Lockdowns have given most of us the option of avoiding the ironing.

But Spring St politicians have no choice but to suit up for the cameras and it appears some people face higher standards than others.

Baz’s spies this week overheard Opposition Leader Matthew Guy claiming he cops a call from former premier Jeff Kennett when he doesn’t wear a tie for the TV crews.

It tends to be the opposite way for current Premier Daniel Andrews, who only dons neckwear when it’s a sitting day in parliament.

Matthew Guy doing Jeff Kennett Proud at a press conference. Picture: NCA NewsWire
Matthew Guy doing Jeff Kennett Proud at a press conference. Picture: NCA NewsWire

RAISED EYEBROWS

It may have taken an early break but that didn’t stop plenty of talk about IBAC during the week.

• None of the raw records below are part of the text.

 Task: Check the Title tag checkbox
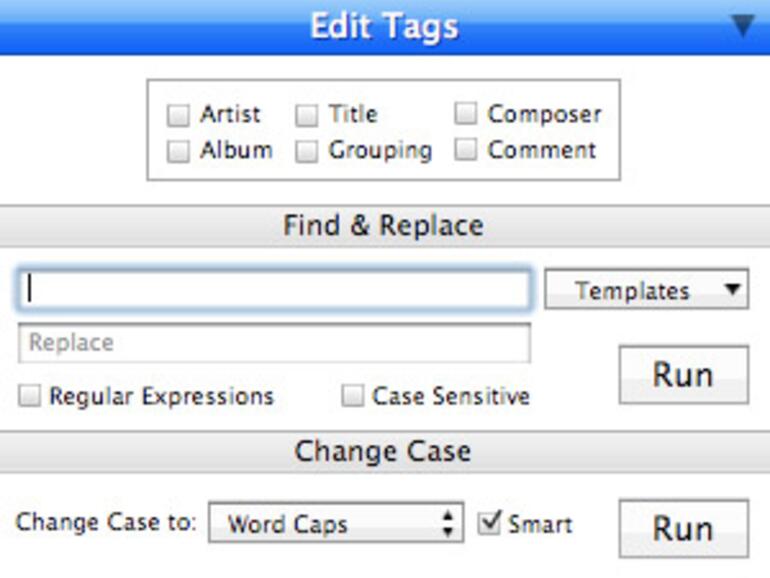[307, 116]
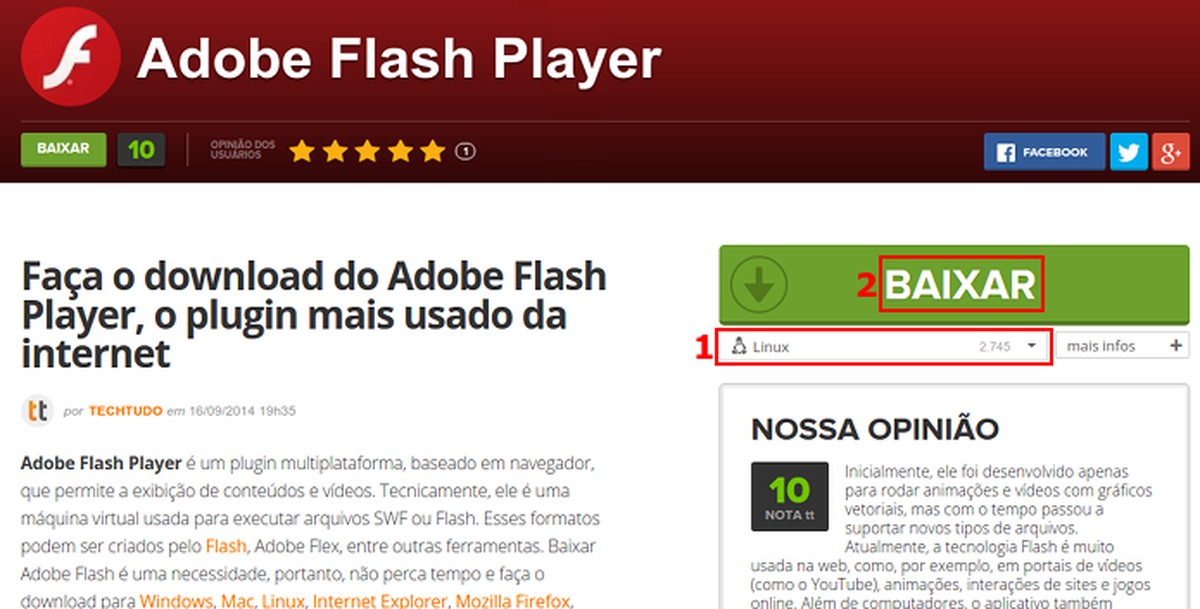Share via the Google Plus icon
The width and height of the screenshot is (1200, 609).
1170,152
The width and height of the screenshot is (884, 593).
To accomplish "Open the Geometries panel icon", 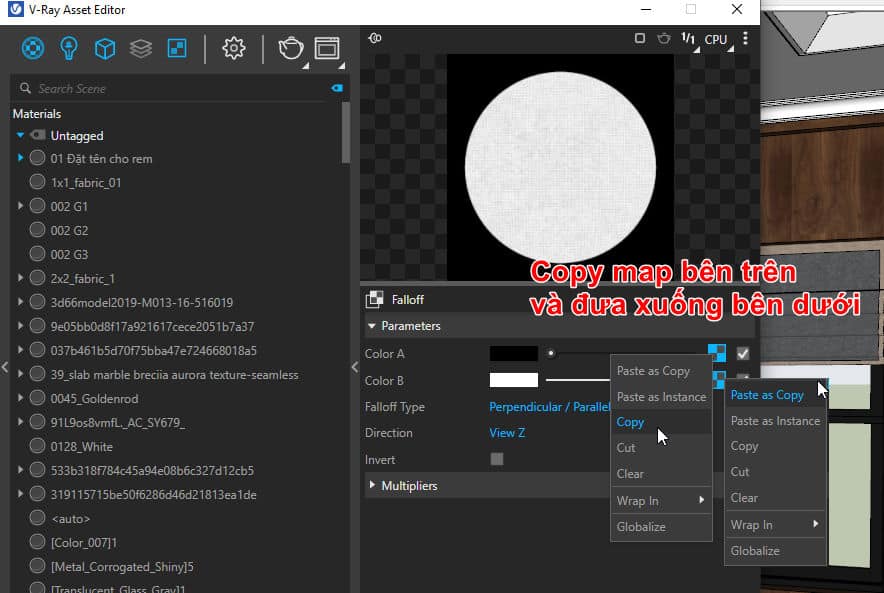I will (x=106, y=48).
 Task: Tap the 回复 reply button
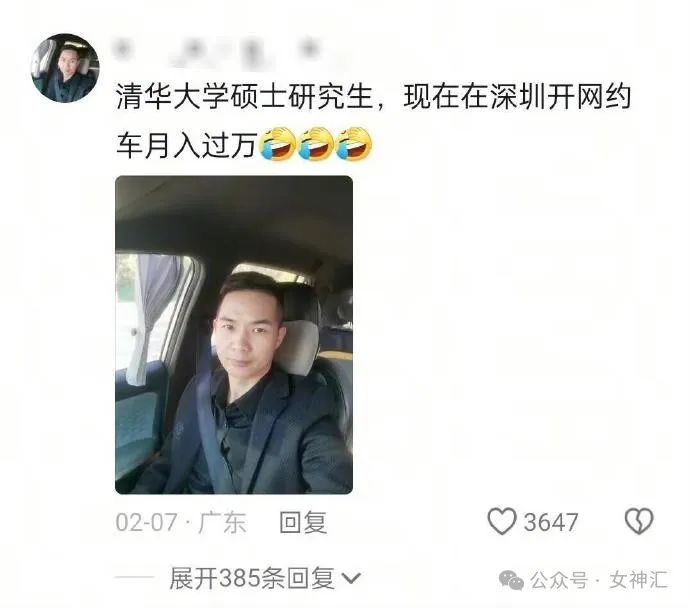point(303,522)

At the other end of town, many judicial eyebrows were raised, and conversations had in hushed tones, about the decision of IBAC commissioner Robert Redlich to limit the scope of the inquiry such that Daniel Andrews and his factional allies are unlikely to rate much of a mention.

Some have wondered whether Redlich’s focus is far too narrow, and whether in the interest of justice, he would do well to zoom out a little.

Some have wondered if Robert Redlich’s focus is too narrow. Picture: Getty
Some have wondered if Robert Redlich’s focus is too narrow. Picture: Getty

FRIENDLY FIRE

Dixers are a ridiculous part of politics. Named after American columnist Dorothy Dix, who reputedly made up her own questions to answer, they involve a government MP asking a friendly question to a minister during question time, usually written by the minister’s office.

But they are not typically asked by crossbenchers from competing parties.

Andy Meddick knows how to serve up a Dixer. Picture: Mike Dugdale
Andy Meddick knows how to serve up a Dixer. Picture: Mike Dugdale

That’s why it was so bizarre in a recent upper house question time when Animal Justice Party MP Andy Meddick gave Training and Skills Minister Gayle Tierney a dixer-like query over free TAFE being extended to vet nursing.

“I am constantly impressed by the government’s efforts to bring TAFE back to life after the Liberals gutted it during their last time in government, bringing the sector to its knees,” he said.

“Can you please advise when the free TAFE program will commence?”

Needless to say, the minister was all too happy to provide the details while a few eyes rolled into the back of heads around the room.

There’s been a fair few animal friendly government announcements of late. Must be lots of back scratching going on in the corridors of power.

MERRY-GO-ROUND GRINDS ON

It can be a bit of a merry-go-round on Spring St for some, once they hop on they never leave.

Too true for Sashi Balaraman, the recently resigned chief of staff to treasurer Tim Pallas.

The not long departed Balaraman has popped up again in a $450,000 role at the Suburban Rail Loop Authority. Some have wondered if it’s a mere coincidence, or is the boys’ club still at play?

GUESS WHO

Which senior federal MP has been quietly roasted by a well-known comedy troupe, with footage of the incident yet to emerge?